I don't know, but I wouldn't consider my MAC address to be personal information... you might be able to work out what brand of computer I'm using, but I can live with that.
I think that having a problem with the implementation of IPv6 is about 10 years too late now ;)
The problem isn't with IPv6. The problem is with the way WMF uses IP addresses.
Of course, it's about 10 years too late for that too. :)
If someone cares about their mac address information, they can use privacy extensions - http://en.wikipedia.org/wiki/Ipv6#Privacy .
I agree. Though it would probably be a good idea to warn people about the problem, before publishing their address for the world to see. A sentence or two added to the IP address warning which already appears would probably put things on par with IPv4 addresses.
Personally II think WMF is far too loose about IP addresses in the first place.

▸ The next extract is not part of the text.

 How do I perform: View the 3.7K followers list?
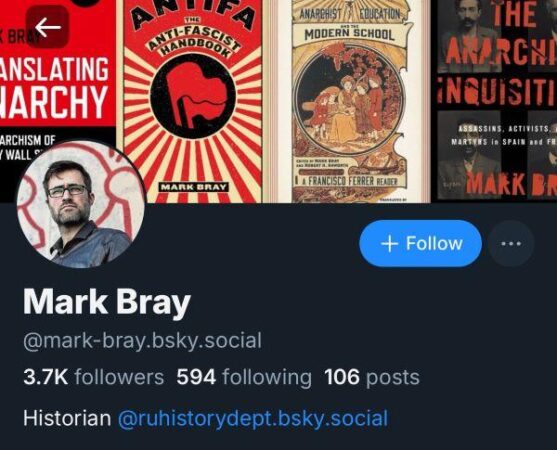[93, 377]
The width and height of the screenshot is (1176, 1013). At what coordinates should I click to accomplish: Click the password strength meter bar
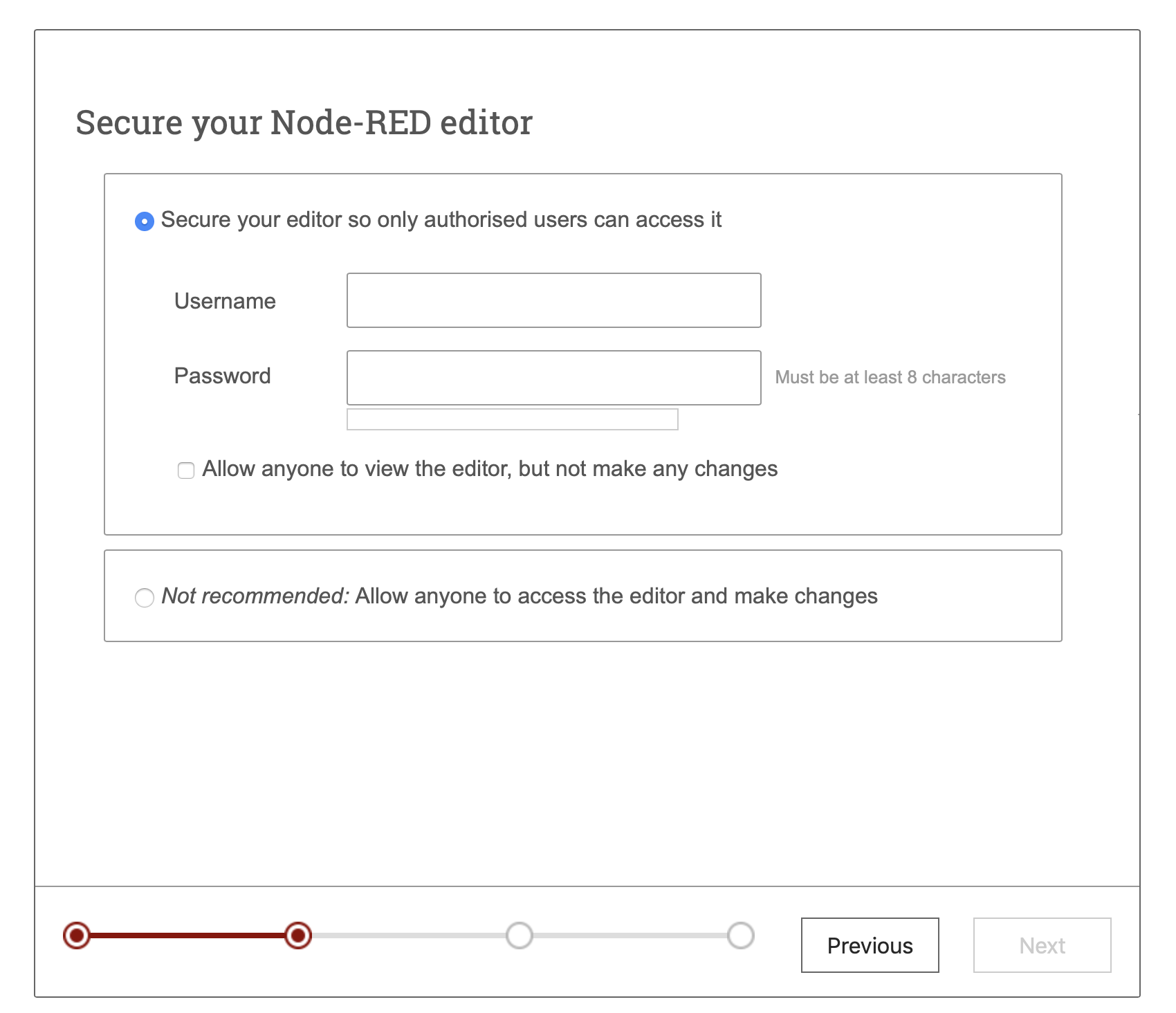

But as I said above, it's about 10 years too late for that.
---
http://csrc.nist.gov/publications/nistpubs/800-122/sp800-122.pdf
Page 2-2
"The following list contains examples of information that may be considered PII."
"Asset information, such as Internet Protocol (IP) or Media Access Control (MAC) address or other host-specific persistent static identifier that consistently links to a particular person or small, well-defined group of people"
"Information identifying personally owned property, such as vehicle registration number or title number and related information"
Granted, it only says "may be considered" PII. Certainly seems definitive to me, though.
And note, of course, that IPv4 addresses also may be considered PII. IPv6 addresses are just sometimes more likely to be persistent/static/consistent, and often link to a smaller, more well-defined group of people. But then, see above, as IPv6 addresses sometimes are more anonymous than IPv4 addresses. It all depends on the implementation.
Anyway, I do think MAC addresses are certainly (in the vast majority of cases), PII. That IPv6 addresses are often PII. And that IPv4 addresses are often PII. I don't think IPv6 addresses are particularly more likely to be PII than IPv4 addresses. So, basically, I think the privacy concern specifically about IPv6 is mostly misplaced. But it would be nice to readdress the privacy concerns over IP addresses in general.